The second is the growing regulatory pressure – a global phenomenon, not confined to any single jurisdiction. Wherever we operate – in Europe, the UK, Asia, the Middle East – financial institutions are facing increasingly stringent requirements to ensure transparency, client protection, operational resilience and ESG reporting. Compliance is no longer a cost to be optimised: it has become a driver of technological transformation. Institutions that equip themselves today with flexible, adaptable infrastructures will be better placed tomorrow, when requirements change again – as they inevitably will.

The third is the concentration of private wealth and the growth of family offices – a genuinely global phenomenon, touching Europe, Asia and the Middle East in different but convergent ways. This growth generates demand for sophisticated tools, advanced wealth governance and consolidated reporting across very different asset classes and markets. It is not a demand that can be met with standardised solutions.

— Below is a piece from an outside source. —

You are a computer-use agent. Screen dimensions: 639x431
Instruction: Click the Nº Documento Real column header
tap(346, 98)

What the industry tends to underestimate is the cost of inertia. Delaying technological modernisation doesn’t pause the problem – it exacerbates it. Technical debt accumulates, transformation windows narrow, and the gap between those who have invested in flexible infrastructures and those who haven’t becomes increasingly difficult to close.

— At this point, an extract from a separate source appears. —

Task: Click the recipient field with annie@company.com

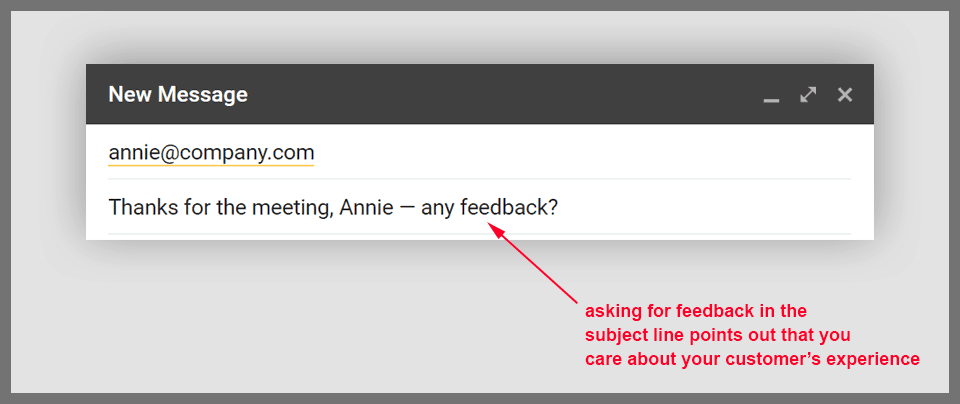Action: (x=211, y=153)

WB: How would you sum up your business philosophy?
Berghella: Technology must solve real problems, not create new complexity. This means designing tools that simplify people's working lives, streamline processes, enhance skills and contribute to broader wellbeing – not just organisational efficiency.

To achieve this, three things are required: a culture of service, conscious design, and the humanisation of processes. When we talk about technological innovation, and artificial intelligence in particular, we’re referring to tools that must simplify working life, enhance human capabilities and contribute to individual and collective wellbeing.

Three principles guide us:
-- Human processes: technology must lighten the workload, not add to it; 
-- Intelligent strategies: not replacing people, but empowering them; and 
-- Value-driven solutions: improving the competitiveness of the organisation and the quality of service, not just the KPIs.

WB: Are there any other points you would like to make?
BerghellaAnother trend worth highlighting is the growing complexity of AIF monitoring obligations. Depositary banks and AIFMs are under increasing pressure to demonstrate continuous, granular oversight of the funds they supervise – and the operational tools available to most institutions have not kept pace with these regulatory expectations.

This is an area where we see significant demand, and where our 3SIXTY FundWatch platform is gaining growing interest. The ability to automate data ingestion, run continuous quality controls and generate audit-ready reporting is no longer a competitive differentiator – it is becoming a baseline requirement. Institutions that still rely on manual processes or fragmented spreadsheets are carrying a risk they may not yet have fully quantified.